Genotoxicity assessment of mouse oocytes by comet assay before vitrification and after warming with three vitrification protocols
Vitrification protocols containing 1,2-propanediol induced significant DNA damage on mouse oocytes before cooling and after warming.
A. Berthelot-Ricou, M.D., J. Perrin M.D., Ph.D., C. Di Giorgio, Ph.D., M. De Meo, Ph.D., A. Botta, M.D., Pharm.D., Ph.D., B. Courbiere, M.D., Ph.D.
Volume 100, Issue 3, Pages 882-888, September 2013
To assess the genotoxicity of three oocyte vitrification protocols.
Biogenotoxicology research laboratory.
CD1 female mice.
Three mouse oocyte groups were exposed to three commercialized human oocyte vitrification protocols.
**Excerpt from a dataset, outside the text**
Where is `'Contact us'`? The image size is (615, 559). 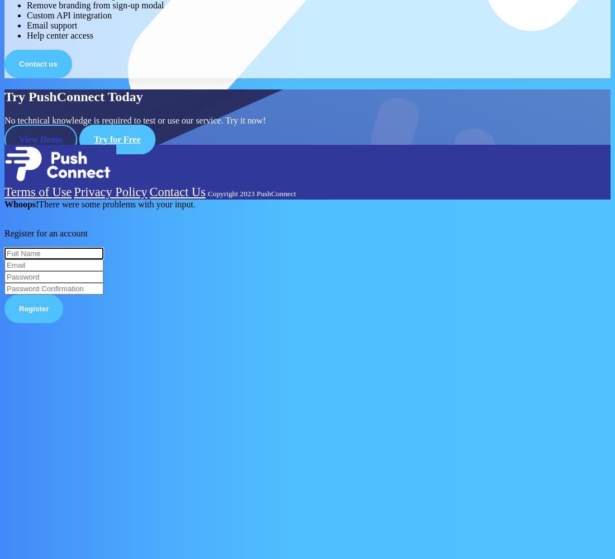 'Contact us' is located at coordinates (37, 63).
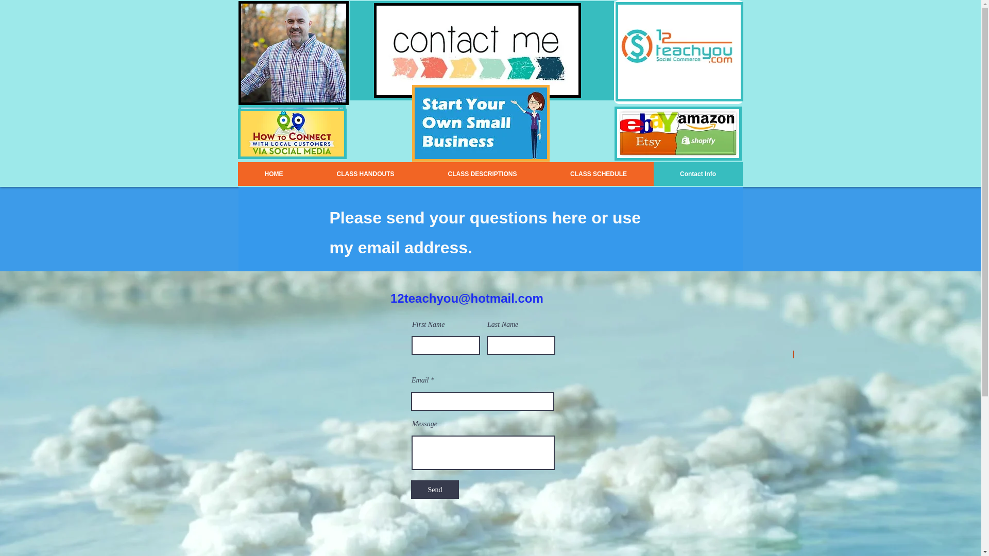 This screenshot has height=556, width=989. Describe the element at coordinates (599, 174) in the screenshot. I see `'CLASS SCHEDULE'` at that location.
Protocols 1 and 2 contained dimethyl sulfoxide and ethylene glycol (EG), and protocol 3 contained EG and 1,2-propanediol (PrOH). DNA damage was first evaluated by comet assay after oocyte exposure to the three different equilibration and vitrification solutions. Comet assay was also performed after full vitrification and warming procedure and compared with a negative control group (oocytes stored in medium culture only) and a positive control group (oocytes exposed to hydrogen peroxide just before comet assay).
Main Outcome Measure(s):
DNA damage was quantified as Olive tail moment (OTM). Statistical analysis consisted of a Shapiro-Wilk test. Then, median protocol OTM was compared with the negative control group with the Mann-Whitney U test. The difference was considered to be statistically significant if the P value was <.05. Result(s):
In both parts of our study, protocols 1 and 2 did not induce significant DNA damage, whereas protocol 3 induced statistically higher DNA damage compared with the negative control group.
Vitrification protocols containing PrOH induced significant DNA damage on mouse oocytes, both before cooling and after warming. Therefore, for the moment, we prefer vitrification techniques without PrOH while we await more studies on PrOH toxicity and long-term evaluation.